══ Fragmento del texto ══
# Como correr programas de java sin acceder por el MS-DOS ?



## foso (Ago 9, 2009)

Estoy aprendiendo java y necesitaria saber como correr los programas sin tener que ir al MS-DOS y poner 

>     java NombrePrograma

Es decir me gustaría por ejemplo poder tener un ícono en el escritorio que me acceda al programa simplemente con un doble clic. Esto es para el futuro cuando arme algún programa mas importante.

Por ahora los programas que hago son sencillos dado que estoy empezando. El libro no me dice mucho al respecto, tengo el  " Deitel C/C++ y java " .

Mi S.O. es windows XP.

Gracias desde ya .


----------



## gero sam (Ago 9, 2009)

que mas loco,ya has intentado con el netbeans?... ese es un entorno de desarrollo(IDE) que hace que programes ahì, y corras en esa misma ventana tu ejecutable, ademas de que te pone de colores los comandos y te dice donde hay errores y todo eso...e igual te crea los archivos que nesecitas si esque quieres correle en el DOS(los .java, .class,etc),es bien facil de usar y de bajarse tambien...
aqui te dejo el link de la pagina oficial que es donde te puedes bajar(gratis y bien legal) 

suerte y ojalà te hagas la bala para Java.


http://www.netbeans.org/


----------



## Dr. Zoidberg (Ago 9, 2009)

foso dijo:
			
		

> Estoy aprendiendo java y necesitaria saber como correr los programas sin tener que ir al MS-DOS y poner
> 
> >     java NombrePrograma
> 
> Es decir me gustaría por ejemplo poder tener un ícono en el escritorio que me acceda al programa simplemente con un doble clic. Esto es para el futuro cuando arme algún programa mas importante.



La forma de hacerlo es generar un archivo tipo *.jar*. Este tipo de archivos son unos .zip comunes y silvestres, que tienen todas la clases comprimidas y se le agrega un archivo especial llamado manifiesto que dice varias cosas sobre la aplicación, entre ellas hay una directiva Main-Class que especifica cual es la clase que contiene el main. Una vez que armas el jar, lo copias en algun directorio, le haces un acceso directo y la JVM se encarga de ejecutarlo sin más tramite.

Los IDE como Netbeans o Eclipse lo hacen en forma automática, pero hasta que le tomes la mano al lenguaje, te recomiendo ejecutarlo desde la linea de comandos.

Saludos!


----------



## aurex (Ago 10, 2009)

Buscate el JCreator que es un IDE sencillo y liviano que te puede ayudar para programas simples como lo que tu necesitas. Yo lo utilizo mucho cuando tenemos que programar algo en java de la escuela. NetBeans aunque es el IDE por excelencia es demasiado pesado para los programitas tipo "hola mundo" que debas correr en consola.
Y si no te convence el JCreator, quiza puedas hacer algun archivo batch que (aunque se correra en la consola) ejecute el comando java por ti.


----------



## foso (Ago 10, 2009)

Hola. Primero gracias por responderme. Me olvidé de comentar que tengo el NetBeans IDE 6.5.1. Ese es el que estoy usando para compilar.
Ezavalla : encontré en el directorio de un programa que hice un archivo manifest.mf , supongo que este es al que vos te referís. Ahora, ese archivo .jar no tengo idea de como crearlo.

Bueno no quiero molestar mucho, si es complicado ni se gasten en responder más. Saludos.

PD: ¿ A que le llaman "Correr en consola" ?


----------



## Dr. Zoidberg (Ago 10, 2009)

Hace mucho que no uso el Netbeans, pero tenes que buscar la opción de generar la aplicación para deployment o algo por el estilo.
"Corren en consola" significa....eso. Correr desde una ventana de DOS.

Saludos!


----------



## foso (Ago 10, 2009)

Bueno, agradezco la respuesta. Veré como me las arreglo.

Saludos.


----------
═══
══ Datos registrados ══
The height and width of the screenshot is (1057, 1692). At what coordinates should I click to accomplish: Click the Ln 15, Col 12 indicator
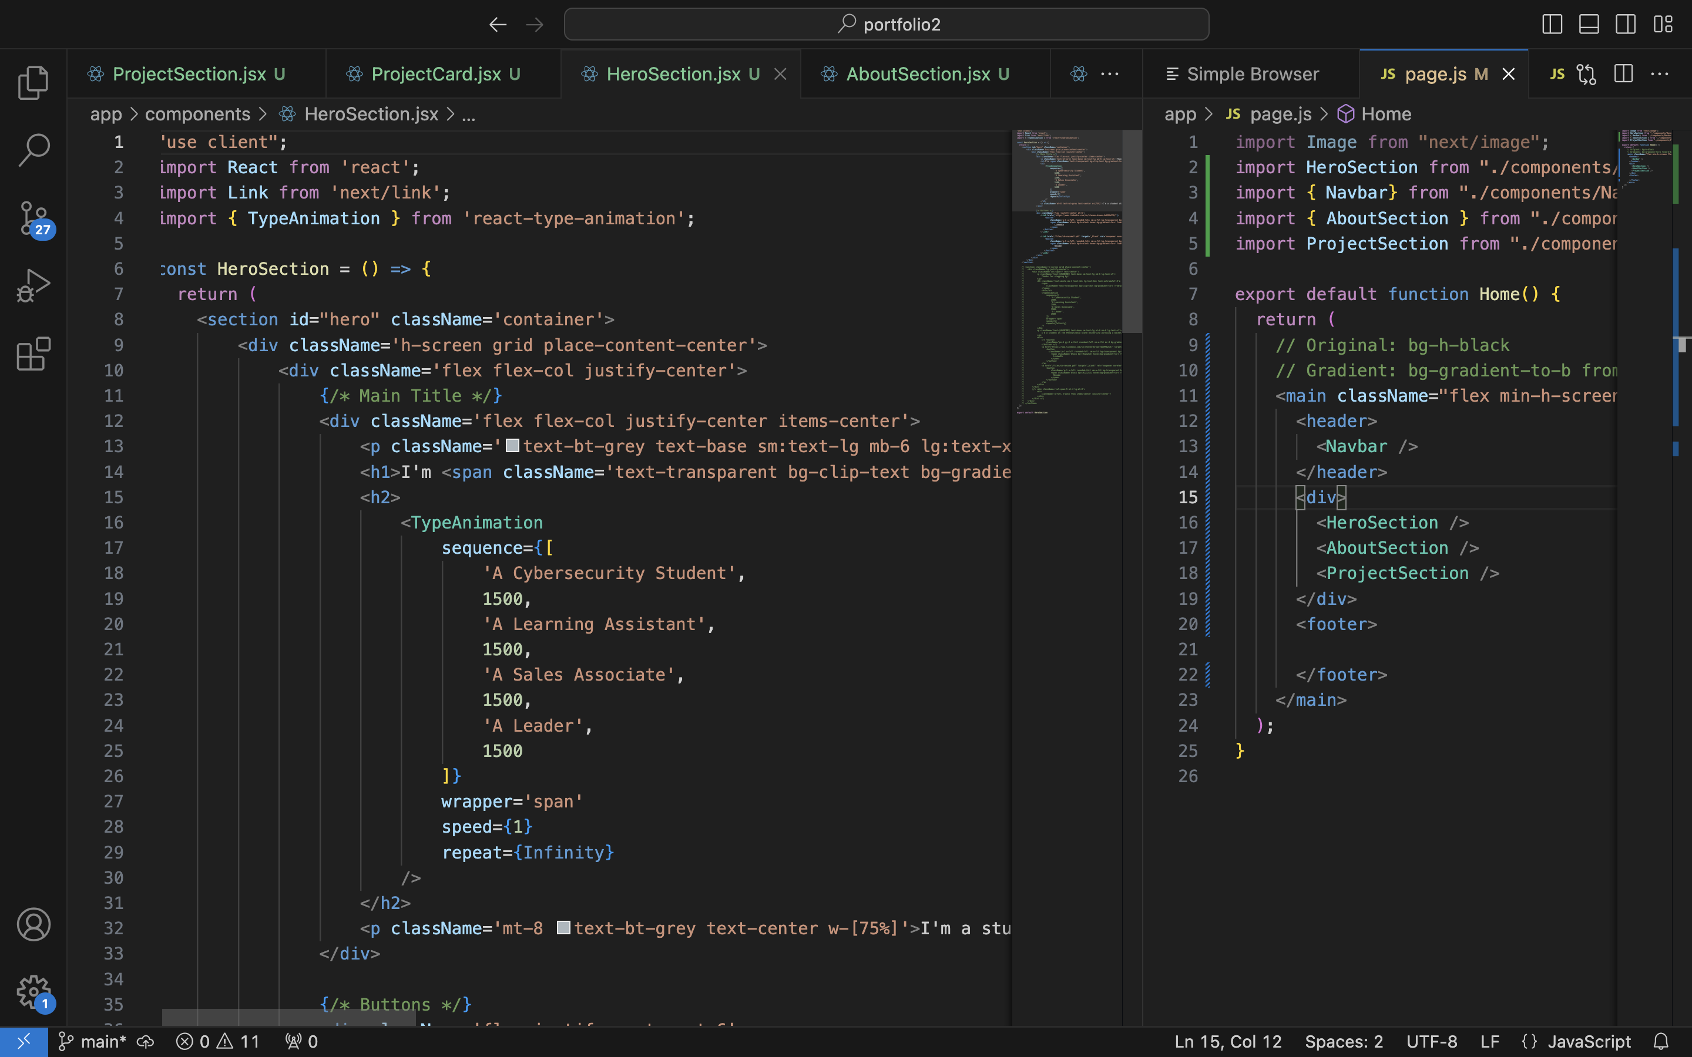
═══
Instrucciones: Copia el tramo del hilo sobre Java que va desde "Hace mucho que" hasta "ventana de DOS.", cambiando "Netbeans" por "Eclipse". Estos datos provienen de otra fuente.

Resultado:
Hace mucho que no uso el Eclipse, pero tenes que buscar la opción de generar la aplicación para deployment o algo por el estilo.
"Corren en consola" significa....eso. Correr desde una ventana de DOS.